§ What the task asks
Please format the stretch of the material from the line containing "is (413, 599)." through the line containing "x-tick-label: the is" as a JSON list of strings, one string per line, leaving out blank lines and pictures.

§ Given data

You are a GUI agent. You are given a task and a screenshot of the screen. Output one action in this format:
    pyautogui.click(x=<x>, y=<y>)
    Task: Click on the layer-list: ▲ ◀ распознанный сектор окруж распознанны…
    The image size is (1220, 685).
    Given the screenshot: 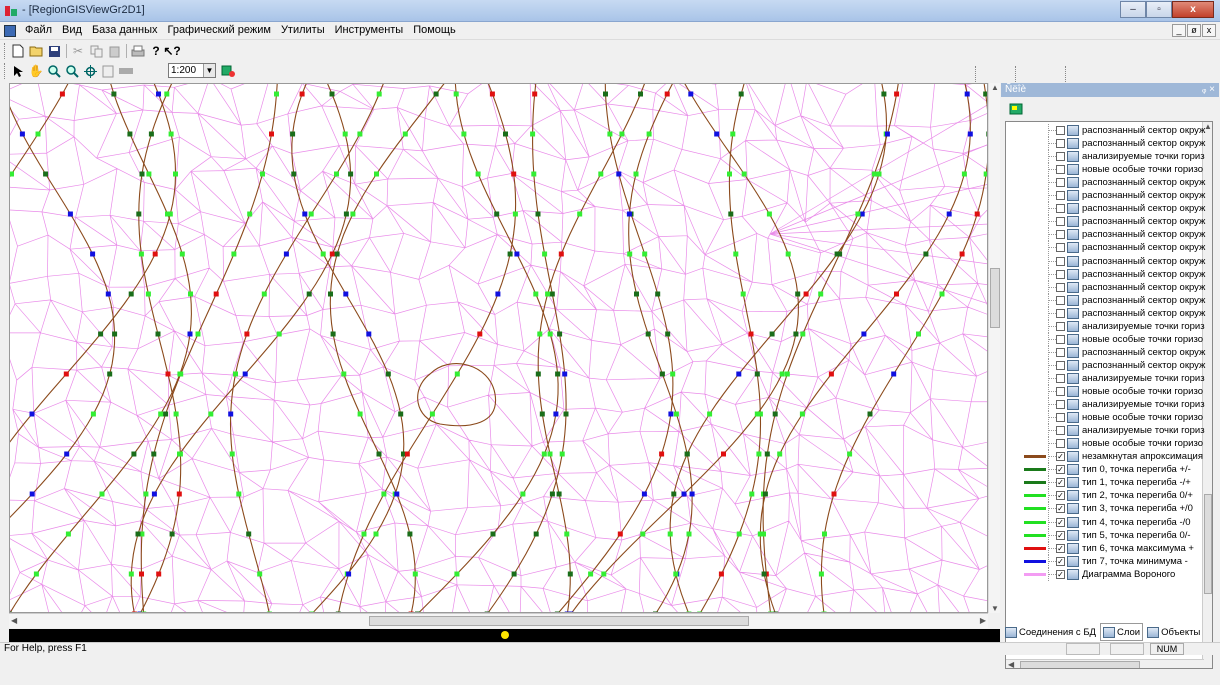 What is the action you would take?
    pyautogui.click(x=1109, y=395)
    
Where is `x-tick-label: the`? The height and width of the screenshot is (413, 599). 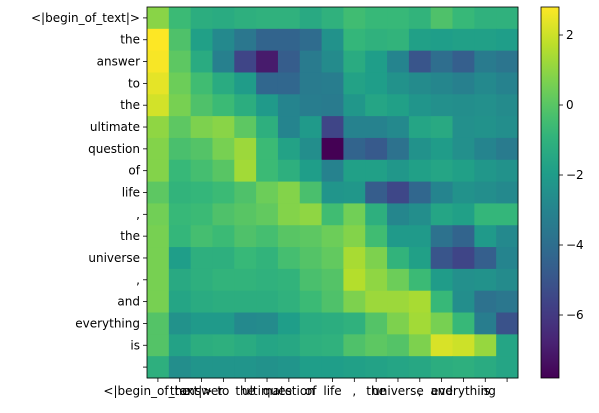
x-tick-label: the is located at coordinates (180, 391).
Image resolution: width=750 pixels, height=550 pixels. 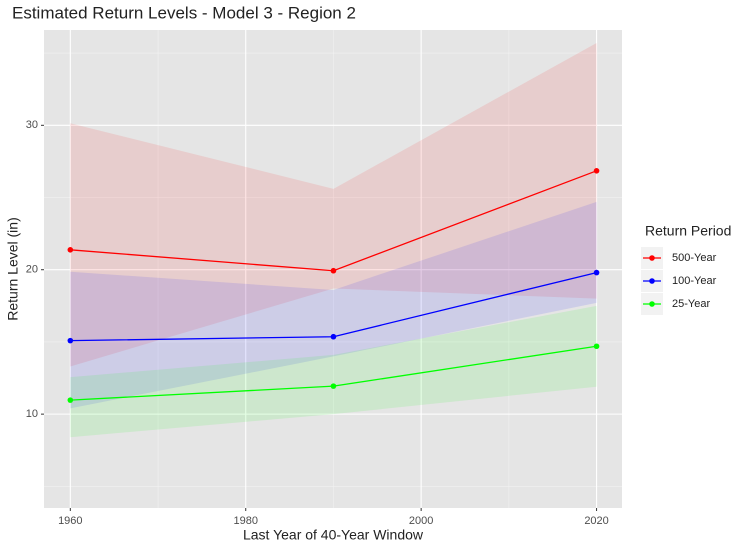 What do you see at coordinates (32, 414) in the screenshot?
I see `y-tick-label: 10` at bounding box center [32, 414].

§ Exercise solution
[
  "Where is `x-tick-label: the`? The height and width of the screenshot is (413, 599). ",
  "x-tick-label: the is located at coordinates (180, 391)."
]